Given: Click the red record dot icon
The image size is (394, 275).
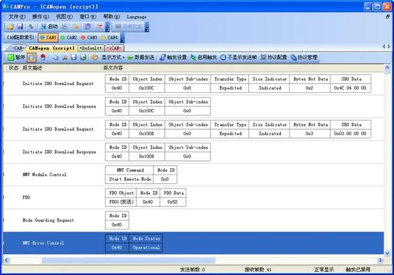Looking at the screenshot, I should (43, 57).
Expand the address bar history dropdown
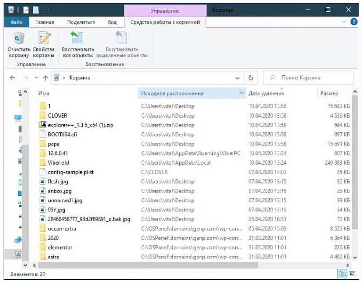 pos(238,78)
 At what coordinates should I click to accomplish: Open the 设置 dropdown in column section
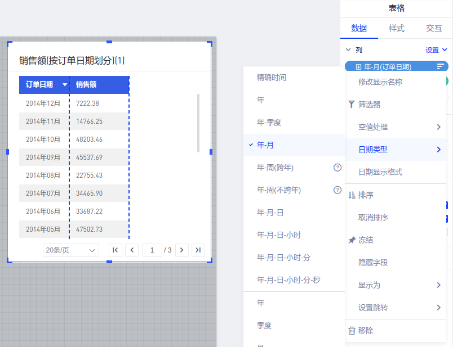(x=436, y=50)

---

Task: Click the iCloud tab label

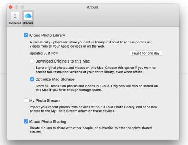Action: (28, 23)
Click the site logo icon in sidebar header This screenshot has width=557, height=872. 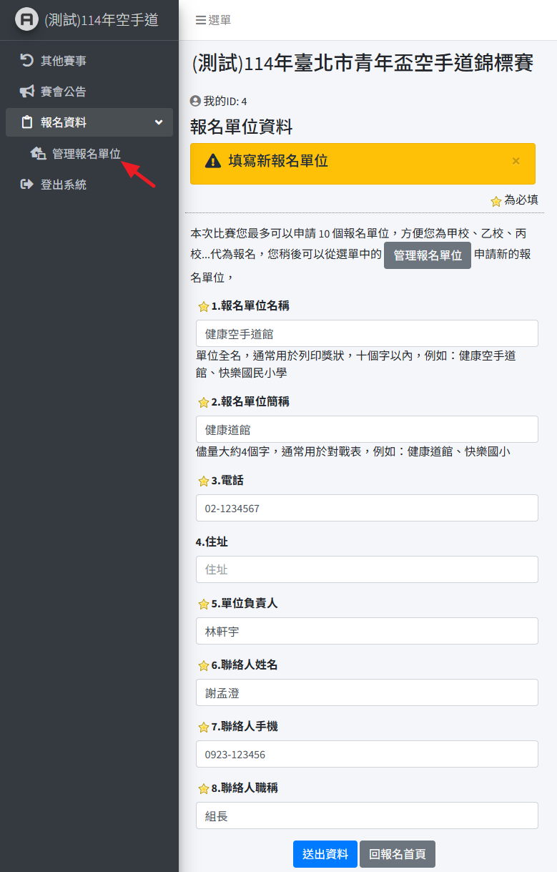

==

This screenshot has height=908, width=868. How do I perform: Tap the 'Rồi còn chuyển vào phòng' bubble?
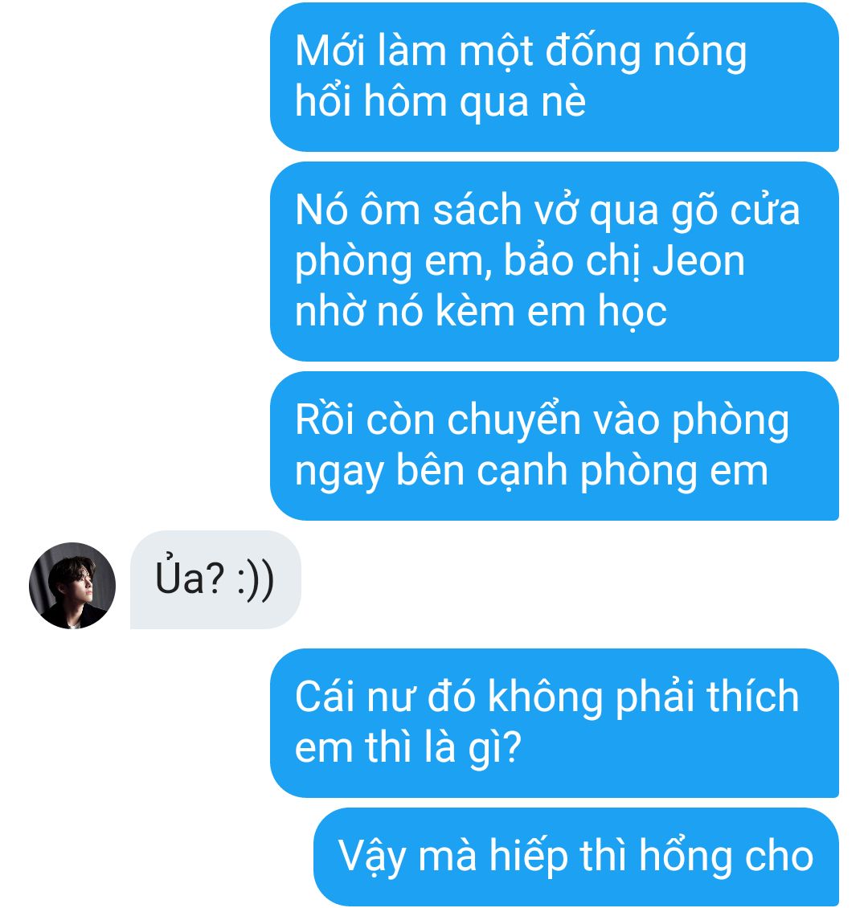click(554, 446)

YOUR GOAL: Above, find the line holding "Task: Click the iCloud tab label" and the line holding "Click the site". Print exactly those two lines and every line between them, but no pictures.

RESULT FOR THIS EXERCISE:
Task: Click the iCloud tab label

Action: (28, 23)
Click the site logo icon in sidebar header This screenshot has width=557, height=872. 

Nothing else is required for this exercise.